According to a leading member of the Armenian National Congress (HAK), David Shahnazarian, the rally in the city center will be followed by a march to the site of the clashes that left ten people dead and more than 100 others wounded. He said the opposition alliance sent a relevant notification to the Yerevan mayor’s office in accordance with Armenia’s law on street gatherings.

Under that law, the municipality has three days to accept or reject the application. It banned virtually all of the street protests staged by the opposition in the summer and fall of last year. The protests went ahead despite that, with police making no attempts to disperse thousands of people attending them.

Speaking to RFE/RL, Shahnazarian said the HAK is ready to defy another government ban. “The rally will take place regardless of whether or not the authorities allow it,” he said. Failure to sanction the first opposition rally in more than four months would lay “the groundwork for instability,” he warned.

“If the authorities permit the rally and the march, they will have taken a prudent step,” said Shahnazarian. “Or else, the authorities will prove that they themselves seek instability.”

The HAK’s top leader, Levon Ter-Petrosian, suspended his year-long campaign of anti-government protests in October, saying further opposition pressure on President Serzh Sarkisian could force the latter to make more concessions to Azerbaijan in the Nagorno-Karabakh conflict. Ter-Petrosian has reportedly begun consultations with opposition parties aligned to the HAK on whether the March 1 rally should mark the start of a new opposition push for power.

Shahnazarian reiterated opposition claims that the Armenian police have been visiting HAK activists across the country and warning them not to attend the upcoming Ter-Petrosian rally.
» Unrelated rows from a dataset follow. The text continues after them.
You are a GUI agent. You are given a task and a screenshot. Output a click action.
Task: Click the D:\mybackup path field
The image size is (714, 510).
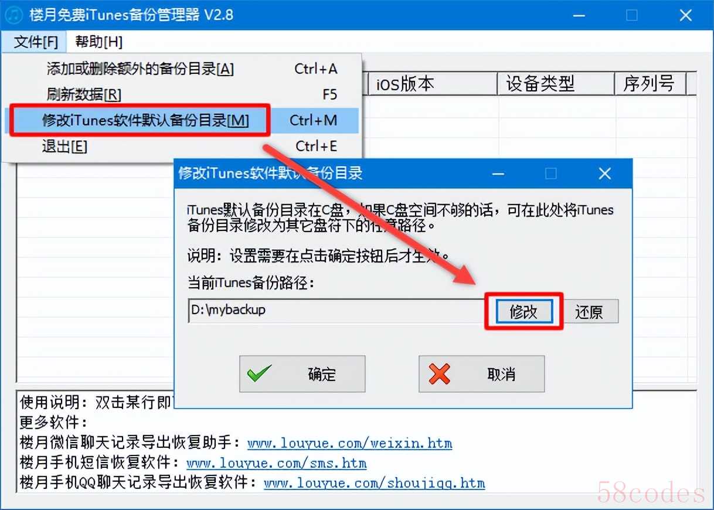tap(336, 311)
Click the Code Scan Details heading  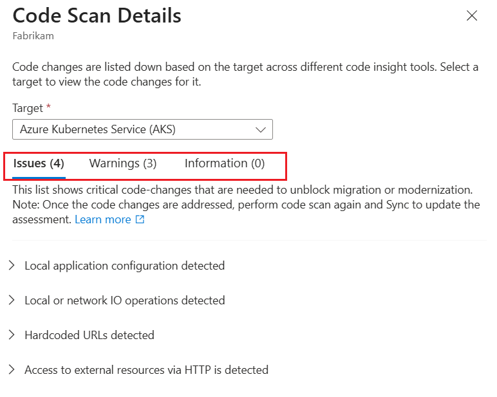pos(97,15)
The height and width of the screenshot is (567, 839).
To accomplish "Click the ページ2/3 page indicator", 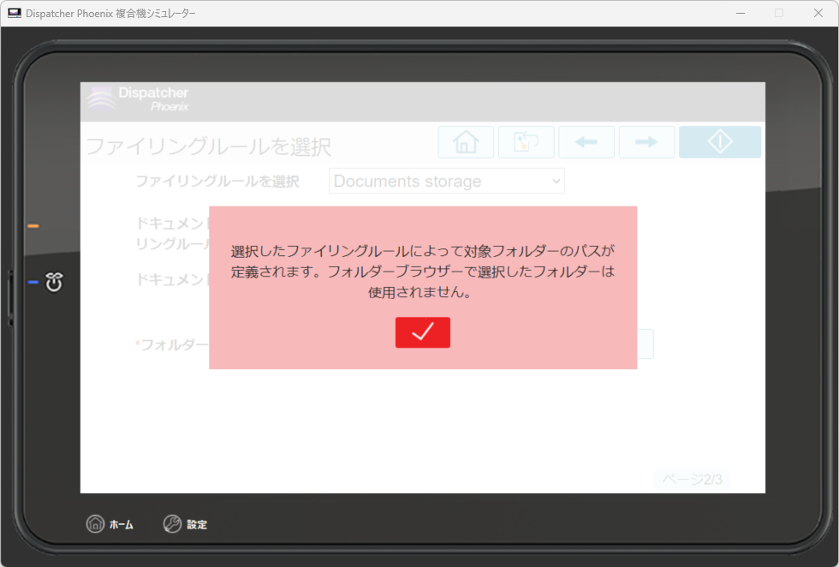I will click(x=692, y=480).
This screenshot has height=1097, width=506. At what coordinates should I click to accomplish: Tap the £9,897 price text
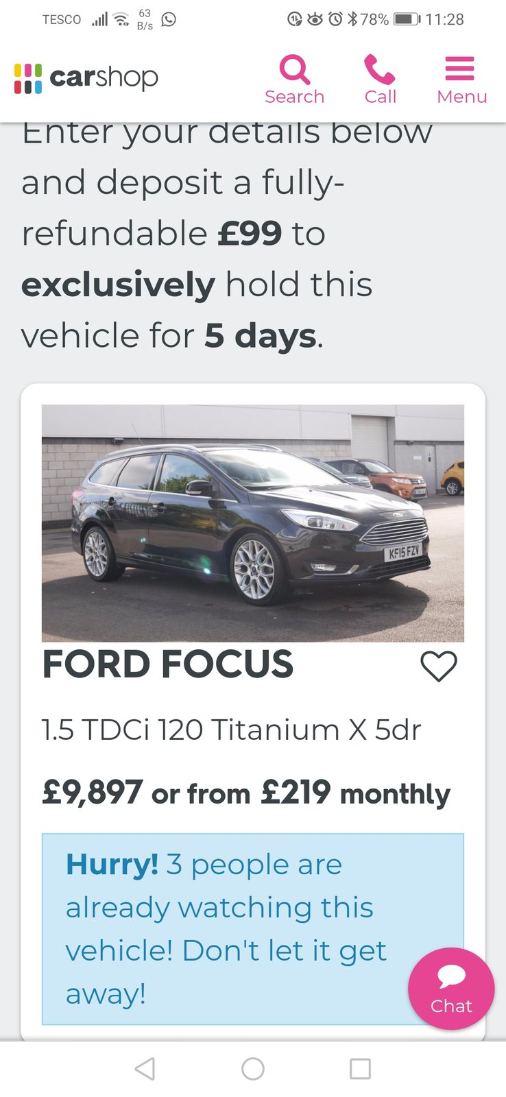point(93,793)
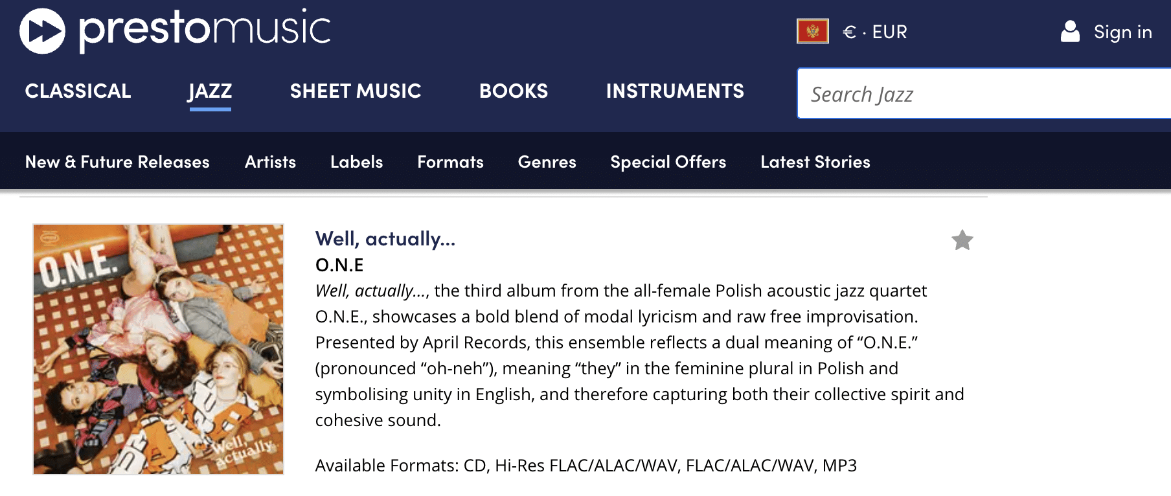Click the Presto Music play logo icon
The width and height of the screenshot is (1171, 496).
(x=43, y=31)
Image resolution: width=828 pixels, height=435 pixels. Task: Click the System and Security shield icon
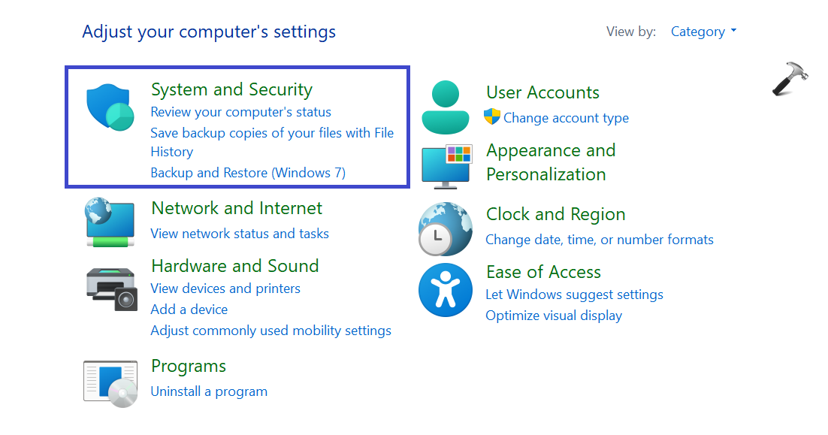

That the Armenian authorities hope attendance at the rally will not be strong was indicated on Monday by a leader of Sarkisian’s Republican Party of Armenia (HHK). “The fewer people go to rallies, the better,” said Razmik Zohrabian.

“There is another side to the story,” Zohrabian told a news conference. “Television is off limits to the oppositionists, and so people go to rallies to get news.” Armenia’s government-controlled television stations should therefore air opposition views in their programs more frequently, he said.